ButAIBUtho · 14/09/2018 21:31

MaisyPops yes that's absolutely what they meant.
And I spoke to DS before I even went into that meeting and said that he is absolutely not to get involved in other people's disputes and to walk away and hail a teacher if that's what his friend needs.

But the assistant head was accusatory and unpleasant and totally disregarded the fact that my son was repeatedly punched for the fact that my son got himself involved.

OP posts:
Brokenmyankleandfoot · 14/09/2018 21:32

Sorry posted too soon. That’s what I think the teacher means by your son getting involved.

I had a son with a smart mouth. He got involved in altercations that weren’t his business and got a bat in the bake as a result, more than once.

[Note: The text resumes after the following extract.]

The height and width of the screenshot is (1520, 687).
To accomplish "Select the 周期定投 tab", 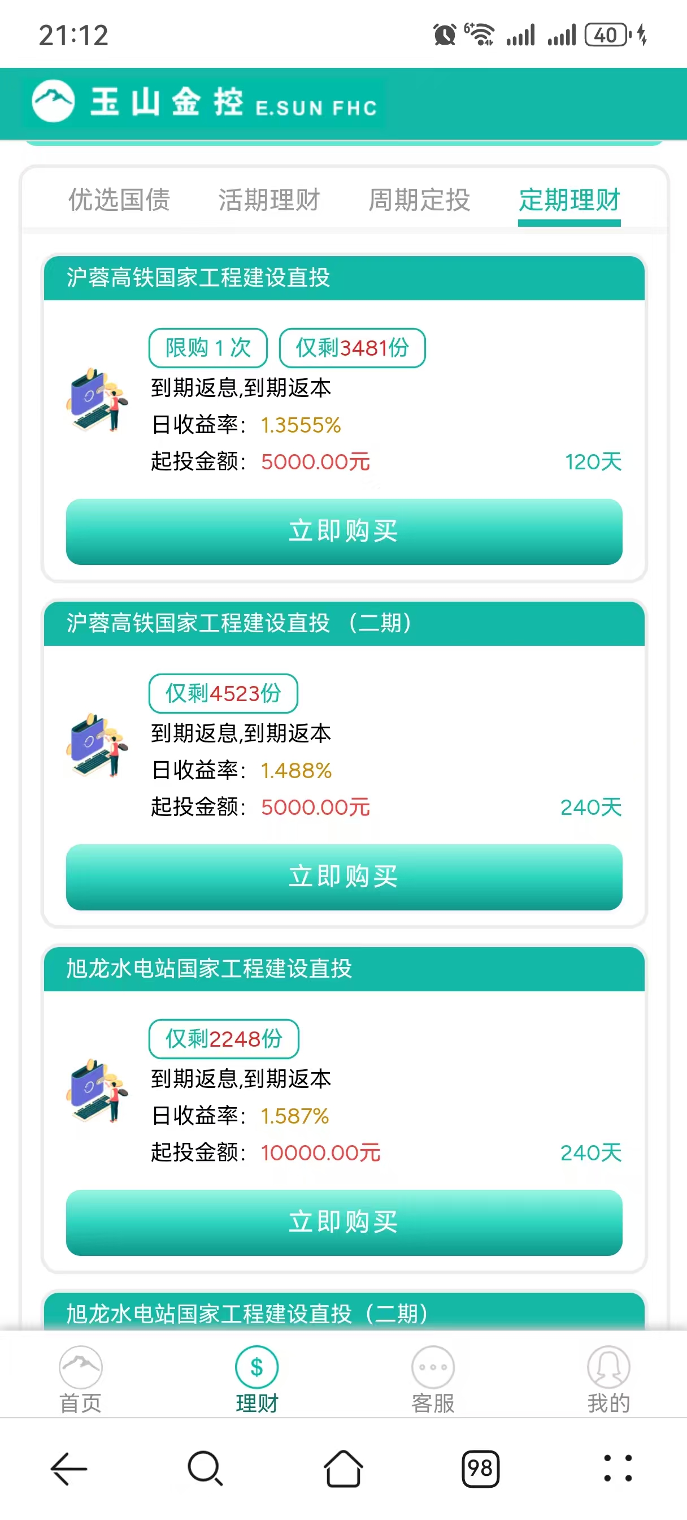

That’s what your son did. He should have gone and found an adult and told them what was happening.

That isn’t to say the assault shouldn’t be reported to the police, but the op son could be painted by the other boy to have pushed him first. Which is physical assault, as the first push.

Sorry op, your boy definitely came off worse, but he needs to learn to stay out of other people’s arguments - or this will happen again.

Cauliflowersqueeze · 14/09/2018 21:33

No they are not all in “packs” but there is a hierarchy of groups within any social group and this is especially obvious with boys - the kind of kid that tells another that he is a pussy is not saying it randomly it is for a reason. Once they’ve settled then they are usually happy in their own niche.
Hence the whole “inbetweeners” show being so popular.

ButAIBUtho · 14/09/2018 21:34

We he should have walked away.
But sorry, he "made smart with his mouth?"

He said "why did you call him a pussy?" When child X was being absuive to his friend. Hmm

OP posts:
ChristinaMarlowe · 14/09/2018 21:34

Yanbu

I work in a Pastoral role at a Secondary school and I think the entire thing sounds ridiculous. I would have phoned you and told you he'd been involved in a fight and we were finding out what happened and getting statements from people involved and witnesses and then I would have popped him on the phone to reassure you and to tell you his side. I wouldn't let him chat away for half an hour or anything of course but I think the transition is hard enough on kids and on parents and a bit of compassion goes a long way. For what it's worth, I'd do the same with the other boy that was involved because even the hard cases need love and respect and he (the other boy that did the punching) clearly has something he's very angry about that obviously needs dealing with, for all we know he could be going through a bad time at home or be under CAMHS for things your son is lucky enough to be protected from. The member of staff you spoke to sounds like a prize twat. Sorry you have had this experience and so sorry your poor son has had such a horrid day. I hope he feels better soon abd has a nice weekend being spoilt. You sound like a lovely mum and YANBU that the school look bad here.

Brokenmyankleandfoot · 14/09/2018 21:35

Yes. He knew rightly that wasn’t going to go well. He’s 11. Not 2.

I had one. He did the innocent it wasn’t me too, and it took him a while to learn to keep his trap shut. And do what he was supposed to do and go and get an adult. Or else make sure he hit harder.

theOtherPamAyres · 14/09/2018 21:38

You can do something practical and useful:
ie take a "statement" from your son.

You see, I'm not clear why the fight happened in the first place. Your post concentrates on the aftermath and stuff like "he's done it to other kids", (which is irrelevant to this incident, but may be taken into account when deciding the outcome). You concentrate on the staff's response too (again not relevant) - showing perhaps that you have a lot of baggage left over from your own terrible experiences.

The statement should concentrate on the five minutes leading up to the fight (who was there, who said what, where had they come from, where were they going);

then, what happened during the fight (who pushed, who punched, who intervened, who saw it, how did it end);

then describe the injuries.

Stick to the facts, as your son knows them.

tinkerbellone · 14/09/2018 21:39

OP if my child was repeatedly punched in the face I would be livid. I think I'd probably call the police. Your understandably upset and staff at the school should've tried harder to placate you and have more empathy.